RELIANCE ELECTRIC CO/DE
8-K, 1994-12-21
MOTORS & GENERATORS
Previous: GAYLORD CONTAINER CORP /DE/, DEF 14A, 1994-12-21
Next: PRINCOR EMERGING GROWTH FUND INC, NSAR-B, 1994-12-21



<PAGE>   1





                       SECURITIES AND EXCHANGE COMMISSION

                            Washington, D.C.  20549

                                  ____________

                                    FORM 8-K

                                 CURRENT REPORT


PURSUANT TO SECTION 13 OR 15(D) OF THE SECURITIES EXCHANGE ACT OF 1934

               Date of Report (Date of earliest event reported):
                                December 7, 1994


                           RELIANCE ELECTRIC COMPANY               
             -----------------------------------------------------
             (Exact name of Registrant as specified in its charter)

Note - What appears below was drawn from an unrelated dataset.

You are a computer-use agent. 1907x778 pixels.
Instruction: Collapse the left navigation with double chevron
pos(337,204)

         Delaware                     1-10404             34-1538687    
- - ----------------------------        ------------      -------------------
(State or other jurisdiction        (Commission        (I.R.S. Employer
     of incorporation)              file number)      Identification No.)

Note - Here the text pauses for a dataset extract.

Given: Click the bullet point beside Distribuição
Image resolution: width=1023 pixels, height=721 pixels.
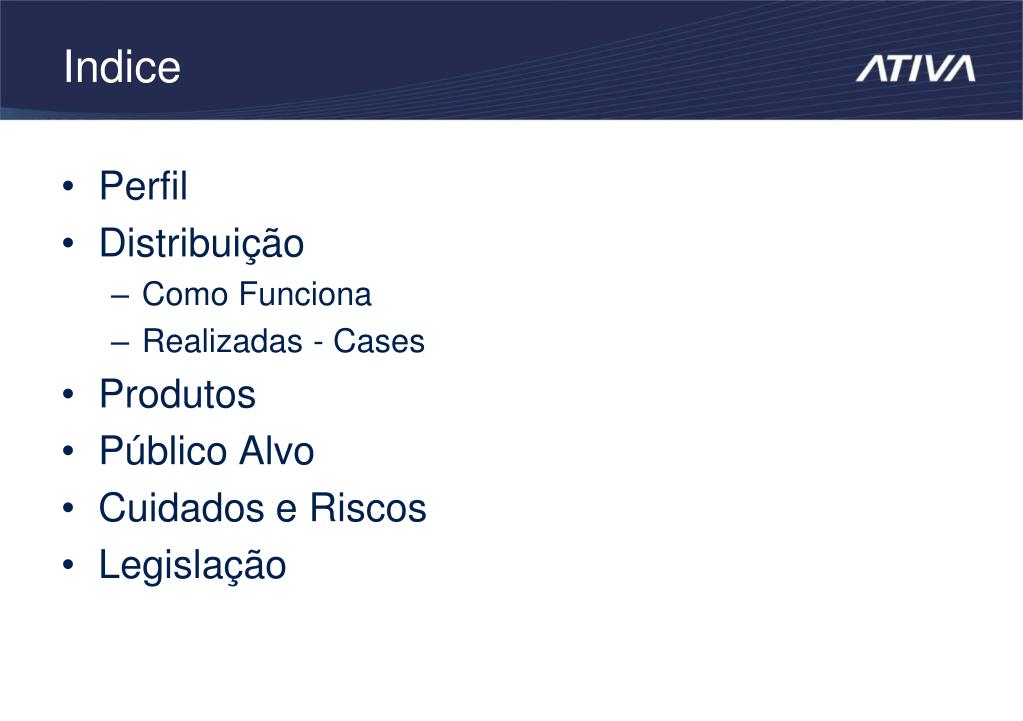Looking at the screenshot, I should pos(69,244).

     6065 Parkland Boulevard, Cleveland, Ohio            44124    
- - -------------------------------------------------------------------------
     (Address of principal executive offices)           (Zip Code)


Registrant's telephone number, including area code  (216) 266-5800 



                                Not Applicable                  
                       ---------------------------------
                        (Former name or former address,
                         if changed since last report)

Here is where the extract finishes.